As you go about your diet at this time of the year, it’s important to consider all the winter foods coming out that you should be including in your plan.
Getting enough variety in your daily diet is important not only so that you can maintain good well-balanced nutrition, but also so that you don’t get bored and start to cheat on your plan.
As there are going to be a number of holiday goodies out and about as you attend functions, the more healthy variety you have, the better your chances of fending these off will be.
Let’s take a quick look at some of the top winter season foods that you should consider adding to your diet plan.
Nothing speaks of the holiday season more than mini Christmas oranges. This sweet treat packs in just 40-60 calories depending on the size and is a great way to get your vitamin C intake for the day.

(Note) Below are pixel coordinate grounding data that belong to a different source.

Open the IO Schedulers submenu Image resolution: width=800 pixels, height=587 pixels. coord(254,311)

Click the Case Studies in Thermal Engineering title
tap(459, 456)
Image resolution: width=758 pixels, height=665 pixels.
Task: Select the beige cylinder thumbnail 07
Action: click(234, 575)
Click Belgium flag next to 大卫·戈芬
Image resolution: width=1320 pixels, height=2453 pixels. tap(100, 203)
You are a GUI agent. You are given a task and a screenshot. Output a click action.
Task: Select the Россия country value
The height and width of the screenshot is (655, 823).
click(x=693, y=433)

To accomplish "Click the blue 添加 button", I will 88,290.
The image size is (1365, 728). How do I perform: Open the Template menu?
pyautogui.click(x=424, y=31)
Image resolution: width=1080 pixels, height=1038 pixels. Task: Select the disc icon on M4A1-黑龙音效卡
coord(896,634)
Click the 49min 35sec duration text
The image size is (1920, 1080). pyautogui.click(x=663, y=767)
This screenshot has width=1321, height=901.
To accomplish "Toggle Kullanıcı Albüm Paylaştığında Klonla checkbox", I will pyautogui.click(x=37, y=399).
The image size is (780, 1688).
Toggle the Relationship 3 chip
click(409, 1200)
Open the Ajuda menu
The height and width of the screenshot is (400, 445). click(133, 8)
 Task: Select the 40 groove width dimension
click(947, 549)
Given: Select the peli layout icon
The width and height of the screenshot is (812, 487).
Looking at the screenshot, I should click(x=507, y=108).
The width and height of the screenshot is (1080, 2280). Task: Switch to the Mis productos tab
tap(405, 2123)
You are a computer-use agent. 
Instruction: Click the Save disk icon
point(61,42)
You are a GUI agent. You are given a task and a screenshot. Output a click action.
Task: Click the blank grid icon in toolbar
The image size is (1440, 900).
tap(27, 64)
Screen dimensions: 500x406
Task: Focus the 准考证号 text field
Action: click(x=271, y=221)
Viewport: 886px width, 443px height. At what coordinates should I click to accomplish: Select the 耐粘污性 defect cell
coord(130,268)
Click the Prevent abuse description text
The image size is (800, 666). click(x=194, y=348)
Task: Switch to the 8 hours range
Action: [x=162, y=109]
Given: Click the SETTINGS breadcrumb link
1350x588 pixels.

Christmas oranges are also rich in fiber and despite the fact that they will contain sugar, it’ll be natural fruit sugar which won’t impact your blood glucose levels nearly as much.
Christmas oranges work great added to salads, desserts, or just eaten on their own as a quick snack throughout the day.
Early on in the fall/winter season, pumpkins will be out in full force. While you may have picked one up to carve for Halloween, don’t overlook all the nutritional benefits that these have to offer.
Pumpkins are also very high in vitamin C as well as vitamin A, and are relatively low in calories.
Whether you want to add some into your oatmeal or bake pumpkin squares, try and make good use of this food.
Don’t overlook roasting pumpkin seeds yourself as well as this is an excellent way to get more healthy fats into your diet plan.
Sweet potatoes are the next food that you should make sure you’re considering adding into your diet plan. While you can get sweet potatoes year round, they’ll be especially tasty at this time.
Sweet potatoes are very rich in beta-carotene and won’t have quite the effect on blood glucose levels as regular potatoes would.
Plus, their sweet taste is great for combating food cravings, so consider baking them up with a little cinnamon and brown sugar for a special treat when you’re in the mood.
Sweet potatoes also work great when mashed, so don’t overlook that either as you prepare your holiday meals.
Finally, make sure that you’re eating as many root vegetables as you can. These are also very tasty at this time in the season as it is the primary growing time. Yams, sunchokes, turnips, parsnips, and rutabagas are all excellent when prepared with some seasoning and served alongside your main protein source.
Make sure that you’re getting them into your diet regularly for a change from the usual rice or pasta.
So there you have a few of the top seasonal foods to make sure you eat this coming winter. Add more variety to your healthy diet plan and you’ll have no problem staying the course.